Like a princess in a fairy tale [because that’s what this is – make no mistake] – Rapunzel in her tower [only with pig features instead of long hair – Penelope lives in a mansion in which her room is the size of a small town and is both a place to sleep and a playground. All of which is sweet [but not cloying] until it comes time for her to find the one who could break the curse.

Penelope and the doctors

Sadly, Penelope’s posh would-be suitors never get past the pig features to discover the wonderful person she is inside. But thanks to the machinations of a reporter, Lemon [Peter Dinklage], who lost an eye trying to glimpse/photograph the baby Penelope, a financially challenged blueblood is found who will try to get a photo of the girl to restore the reporter’s reputation – and, not incidentally, the reputation of a young lordling [Simon Woods] whose reaction to Penelope was so extreme that he really believes she had fangs and was about to maul him!

The financially challenged blueblood, Max Campion [James McAvoy] does manage to meet Penelope [through a two-way glass] and finds her perfectly charming – and it’s reciprocal.
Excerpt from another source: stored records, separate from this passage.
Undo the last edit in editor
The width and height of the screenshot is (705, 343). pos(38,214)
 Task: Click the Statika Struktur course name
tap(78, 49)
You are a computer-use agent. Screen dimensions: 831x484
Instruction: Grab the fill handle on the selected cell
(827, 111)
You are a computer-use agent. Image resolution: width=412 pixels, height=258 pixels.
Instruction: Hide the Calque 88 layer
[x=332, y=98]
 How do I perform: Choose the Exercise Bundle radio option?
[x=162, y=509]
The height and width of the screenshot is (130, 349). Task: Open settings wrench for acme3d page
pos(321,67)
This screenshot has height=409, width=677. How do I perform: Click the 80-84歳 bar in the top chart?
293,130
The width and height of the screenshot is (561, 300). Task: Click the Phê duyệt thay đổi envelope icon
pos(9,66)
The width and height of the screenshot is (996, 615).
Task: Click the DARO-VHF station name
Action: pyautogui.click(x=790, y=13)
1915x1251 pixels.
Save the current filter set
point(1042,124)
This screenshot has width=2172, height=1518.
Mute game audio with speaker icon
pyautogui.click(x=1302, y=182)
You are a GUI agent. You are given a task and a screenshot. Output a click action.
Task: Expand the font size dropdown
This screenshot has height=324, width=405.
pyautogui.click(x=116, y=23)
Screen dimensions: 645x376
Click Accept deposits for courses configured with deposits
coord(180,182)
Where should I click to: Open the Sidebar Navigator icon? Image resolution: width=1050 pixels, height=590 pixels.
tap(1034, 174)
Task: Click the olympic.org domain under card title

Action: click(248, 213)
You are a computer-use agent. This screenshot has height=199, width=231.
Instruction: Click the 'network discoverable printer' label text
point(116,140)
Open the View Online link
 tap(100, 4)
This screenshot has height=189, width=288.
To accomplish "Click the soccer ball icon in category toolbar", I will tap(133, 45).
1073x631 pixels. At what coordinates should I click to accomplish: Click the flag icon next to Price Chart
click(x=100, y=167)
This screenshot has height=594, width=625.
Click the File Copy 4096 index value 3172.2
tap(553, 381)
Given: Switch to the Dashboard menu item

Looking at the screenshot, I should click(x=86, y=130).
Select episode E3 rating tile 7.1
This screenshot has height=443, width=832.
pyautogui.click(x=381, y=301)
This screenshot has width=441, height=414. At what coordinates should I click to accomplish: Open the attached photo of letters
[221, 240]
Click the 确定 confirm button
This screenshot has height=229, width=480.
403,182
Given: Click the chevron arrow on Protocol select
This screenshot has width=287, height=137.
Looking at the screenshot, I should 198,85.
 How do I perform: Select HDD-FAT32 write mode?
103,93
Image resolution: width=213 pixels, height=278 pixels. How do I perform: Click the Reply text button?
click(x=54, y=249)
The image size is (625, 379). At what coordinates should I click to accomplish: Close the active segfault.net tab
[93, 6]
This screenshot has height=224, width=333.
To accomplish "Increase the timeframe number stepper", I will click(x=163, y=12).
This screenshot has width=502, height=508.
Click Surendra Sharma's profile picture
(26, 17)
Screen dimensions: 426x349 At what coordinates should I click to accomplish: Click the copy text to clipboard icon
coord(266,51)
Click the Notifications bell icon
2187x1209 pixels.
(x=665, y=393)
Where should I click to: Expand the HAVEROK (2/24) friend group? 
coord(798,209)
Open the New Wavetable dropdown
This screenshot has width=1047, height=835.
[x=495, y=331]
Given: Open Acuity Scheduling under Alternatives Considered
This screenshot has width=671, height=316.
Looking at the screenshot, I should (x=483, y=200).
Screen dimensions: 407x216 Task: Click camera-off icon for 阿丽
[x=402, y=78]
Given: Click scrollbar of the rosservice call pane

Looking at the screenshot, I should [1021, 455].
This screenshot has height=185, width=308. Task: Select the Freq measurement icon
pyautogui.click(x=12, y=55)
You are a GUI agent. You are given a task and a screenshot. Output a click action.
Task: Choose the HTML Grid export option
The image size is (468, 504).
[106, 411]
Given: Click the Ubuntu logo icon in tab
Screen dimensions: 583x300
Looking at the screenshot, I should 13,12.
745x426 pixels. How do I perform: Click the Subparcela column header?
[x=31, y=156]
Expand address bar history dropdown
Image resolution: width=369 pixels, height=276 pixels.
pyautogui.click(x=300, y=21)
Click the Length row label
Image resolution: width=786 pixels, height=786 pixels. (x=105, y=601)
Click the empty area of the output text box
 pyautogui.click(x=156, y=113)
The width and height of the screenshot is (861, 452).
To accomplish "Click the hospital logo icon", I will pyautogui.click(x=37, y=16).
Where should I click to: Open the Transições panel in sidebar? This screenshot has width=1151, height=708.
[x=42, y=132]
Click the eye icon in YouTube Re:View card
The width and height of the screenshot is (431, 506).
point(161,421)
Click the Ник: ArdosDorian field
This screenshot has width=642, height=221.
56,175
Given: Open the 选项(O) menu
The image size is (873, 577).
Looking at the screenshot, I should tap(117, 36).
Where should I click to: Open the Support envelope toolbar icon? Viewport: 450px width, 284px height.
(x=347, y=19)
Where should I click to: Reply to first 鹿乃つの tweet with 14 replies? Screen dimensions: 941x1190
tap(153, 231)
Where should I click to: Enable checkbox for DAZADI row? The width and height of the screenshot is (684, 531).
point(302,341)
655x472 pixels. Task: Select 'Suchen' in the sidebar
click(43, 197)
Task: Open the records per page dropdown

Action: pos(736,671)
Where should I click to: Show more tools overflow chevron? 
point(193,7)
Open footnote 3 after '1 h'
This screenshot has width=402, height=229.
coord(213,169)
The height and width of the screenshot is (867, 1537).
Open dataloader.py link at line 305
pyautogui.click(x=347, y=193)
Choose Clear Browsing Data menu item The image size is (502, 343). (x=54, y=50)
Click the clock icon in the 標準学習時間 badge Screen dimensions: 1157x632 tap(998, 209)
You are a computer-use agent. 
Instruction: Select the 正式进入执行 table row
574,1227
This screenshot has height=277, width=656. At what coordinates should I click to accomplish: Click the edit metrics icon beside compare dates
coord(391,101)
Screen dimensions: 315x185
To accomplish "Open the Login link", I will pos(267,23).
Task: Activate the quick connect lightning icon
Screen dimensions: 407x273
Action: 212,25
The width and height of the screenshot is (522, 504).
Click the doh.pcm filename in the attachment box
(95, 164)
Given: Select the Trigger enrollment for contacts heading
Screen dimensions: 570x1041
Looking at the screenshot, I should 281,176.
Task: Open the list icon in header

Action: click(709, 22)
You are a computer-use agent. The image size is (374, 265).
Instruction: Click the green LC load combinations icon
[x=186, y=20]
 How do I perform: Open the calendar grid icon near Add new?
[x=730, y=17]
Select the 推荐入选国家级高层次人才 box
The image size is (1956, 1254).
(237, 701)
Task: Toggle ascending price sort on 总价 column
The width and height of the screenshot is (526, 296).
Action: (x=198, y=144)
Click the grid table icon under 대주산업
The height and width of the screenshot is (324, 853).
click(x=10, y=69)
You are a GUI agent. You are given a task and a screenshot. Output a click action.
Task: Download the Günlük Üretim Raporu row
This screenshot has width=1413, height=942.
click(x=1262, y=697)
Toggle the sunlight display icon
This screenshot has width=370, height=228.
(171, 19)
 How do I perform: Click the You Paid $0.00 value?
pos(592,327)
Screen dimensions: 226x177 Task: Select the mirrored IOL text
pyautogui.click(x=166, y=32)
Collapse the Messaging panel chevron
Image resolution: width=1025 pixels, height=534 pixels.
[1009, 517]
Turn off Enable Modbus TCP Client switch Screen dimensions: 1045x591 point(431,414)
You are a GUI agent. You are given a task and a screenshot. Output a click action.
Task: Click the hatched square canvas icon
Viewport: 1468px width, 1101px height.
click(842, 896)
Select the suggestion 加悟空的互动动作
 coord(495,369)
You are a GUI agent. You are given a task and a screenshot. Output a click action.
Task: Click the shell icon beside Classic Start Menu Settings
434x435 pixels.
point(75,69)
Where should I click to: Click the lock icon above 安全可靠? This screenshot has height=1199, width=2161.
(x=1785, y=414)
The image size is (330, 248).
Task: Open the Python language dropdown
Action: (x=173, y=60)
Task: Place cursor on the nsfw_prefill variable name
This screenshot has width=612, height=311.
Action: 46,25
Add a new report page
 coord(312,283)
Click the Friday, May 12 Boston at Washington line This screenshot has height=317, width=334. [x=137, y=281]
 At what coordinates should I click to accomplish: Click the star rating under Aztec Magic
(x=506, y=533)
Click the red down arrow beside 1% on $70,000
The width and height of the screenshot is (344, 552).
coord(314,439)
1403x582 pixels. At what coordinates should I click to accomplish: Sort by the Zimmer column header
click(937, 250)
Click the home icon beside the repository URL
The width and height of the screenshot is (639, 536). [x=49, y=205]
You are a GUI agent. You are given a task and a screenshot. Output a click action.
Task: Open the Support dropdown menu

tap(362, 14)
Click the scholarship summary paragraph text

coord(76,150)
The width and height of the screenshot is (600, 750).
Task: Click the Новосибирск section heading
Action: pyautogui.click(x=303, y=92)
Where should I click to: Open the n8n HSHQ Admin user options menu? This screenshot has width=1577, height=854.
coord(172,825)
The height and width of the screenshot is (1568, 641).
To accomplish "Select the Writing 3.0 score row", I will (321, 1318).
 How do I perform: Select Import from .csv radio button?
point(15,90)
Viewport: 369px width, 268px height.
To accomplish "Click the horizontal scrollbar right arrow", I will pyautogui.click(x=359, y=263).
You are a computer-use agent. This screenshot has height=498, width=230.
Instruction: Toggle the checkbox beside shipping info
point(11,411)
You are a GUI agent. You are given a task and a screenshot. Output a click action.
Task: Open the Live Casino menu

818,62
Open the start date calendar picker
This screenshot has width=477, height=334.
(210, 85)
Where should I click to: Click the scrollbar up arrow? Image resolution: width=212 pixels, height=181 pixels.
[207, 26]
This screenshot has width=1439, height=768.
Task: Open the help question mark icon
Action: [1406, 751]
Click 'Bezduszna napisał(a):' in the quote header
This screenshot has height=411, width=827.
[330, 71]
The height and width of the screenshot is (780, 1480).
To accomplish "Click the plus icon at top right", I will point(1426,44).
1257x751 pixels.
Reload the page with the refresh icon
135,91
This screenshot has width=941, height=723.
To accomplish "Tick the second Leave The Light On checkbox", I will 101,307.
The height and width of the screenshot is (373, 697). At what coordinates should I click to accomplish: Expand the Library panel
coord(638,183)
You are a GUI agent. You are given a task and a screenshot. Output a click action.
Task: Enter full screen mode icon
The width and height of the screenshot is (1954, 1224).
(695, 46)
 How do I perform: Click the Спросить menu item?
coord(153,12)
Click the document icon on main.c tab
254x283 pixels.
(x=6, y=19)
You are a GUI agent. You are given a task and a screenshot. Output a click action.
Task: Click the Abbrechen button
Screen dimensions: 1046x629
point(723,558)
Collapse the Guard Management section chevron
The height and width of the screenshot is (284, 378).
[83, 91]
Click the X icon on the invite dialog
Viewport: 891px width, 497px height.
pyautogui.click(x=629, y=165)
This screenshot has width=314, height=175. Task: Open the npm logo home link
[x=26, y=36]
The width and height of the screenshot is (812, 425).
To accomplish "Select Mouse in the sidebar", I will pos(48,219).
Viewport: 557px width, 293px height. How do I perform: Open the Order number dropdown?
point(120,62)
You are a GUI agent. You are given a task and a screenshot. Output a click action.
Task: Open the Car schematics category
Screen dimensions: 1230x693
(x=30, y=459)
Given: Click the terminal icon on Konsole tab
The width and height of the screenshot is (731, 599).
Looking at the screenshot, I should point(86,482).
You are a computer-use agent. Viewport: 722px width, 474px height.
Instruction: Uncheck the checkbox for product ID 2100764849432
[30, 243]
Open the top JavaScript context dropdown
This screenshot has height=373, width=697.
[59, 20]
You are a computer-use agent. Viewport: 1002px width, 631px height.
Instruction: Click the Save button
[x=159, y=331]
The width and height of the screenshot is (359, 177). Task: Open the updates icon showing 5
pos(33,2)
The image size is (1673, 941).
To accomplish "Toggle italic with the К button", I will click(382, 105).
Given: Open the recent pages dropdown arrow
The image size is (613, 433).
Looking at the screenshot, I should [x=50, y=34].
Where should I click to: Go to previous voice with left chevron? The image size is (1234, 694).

Oddly enough, this is where thinks begin to get weird [in a perfectly charming sort of way].

Mark Palansky directs Penelope like it’s a straightforward modern romantic comedy [which it also is] even though the film’s design is just off enough to suggest the fairy tale aspect of the story. Thus he somewhat otherworldly aspects of Leslie Caveny’s script become completely acceptable to the audience.

Edward Vanderman Jr. sees Penelope

Woods’ over-the-top performance as the badly shocked Edward Vanderman Jr. adds a dash of hysteria to the mix – enough so that Ricci’s completely natural reading of Penelope makes her even more sympathetic and likable. As Franklin Wilhern, Richard E. Grant seems the more stable of Penelope’s parents, calmly dealing with his wife’s increasingly daft behavior as she tries to help her daughter find the one man who can remove the curse.

McAvoy’s Max is definitely a low-rent Prince Charming. Indeed, he is so low-rent that Lemon and the young Vanderman have to provide him with a classy jacket [suitably rigged with an awkwardly large looking camera] just to make him presentable enough to get in the door. He’s also something of a problem gambler – which is why he’s bought so cheaply…

Penelope and Max chat through the one-way mirror.

Penelope, the movie, is one of the first films produced by Reese Witherspoon] – who also appears in it as Annie, the first friend the runaway Penelope makes in the Cloverdilly pub [a place recommended by Max]. The supporting cast includes such cool [and excellent] contributors as Torchwood’s Burn Gorman and comic Lenny Henry – and is as solid throughout as is necessary to make us buy into a world where a pig-faced girl could unexpectedly achieve celebrity.

This is a gentle fairy tale with much goodwill and class – and the story’s twists are only partially unpredictable. It does find ways to sneak hysterically funny bits into the mix [see: the montage of Penelope’s fleeing suitors – and the countermeasures taken by Jessica; and the twist about the Wilherns’ staff]], but it’s the heart of the story that draws us into the film. Well, that and an unexpected twist vis-à-vis the curse…

Overall, Penelope [both the film and the character] is a small delight that did not deserve to be held back for two years. It is a feel good that has substance – which makes its existence a bit of a fairy tale itself.

Grade: B+

2 Comments

  1. “Penelope” is a romantic fable about a young woman who was born with a curse and is kept hidden from the world. Her mother believes that the way to end the curse is to arrange a wedding with another
    blueblood. A pleasant diversion with some over- and under-acting.

    GRADE = “B”

  2. My daughter saw this with friends ages 15 and 14. They were all very surprised at how good this movie was. They are all looking forward to getting it on DVD now.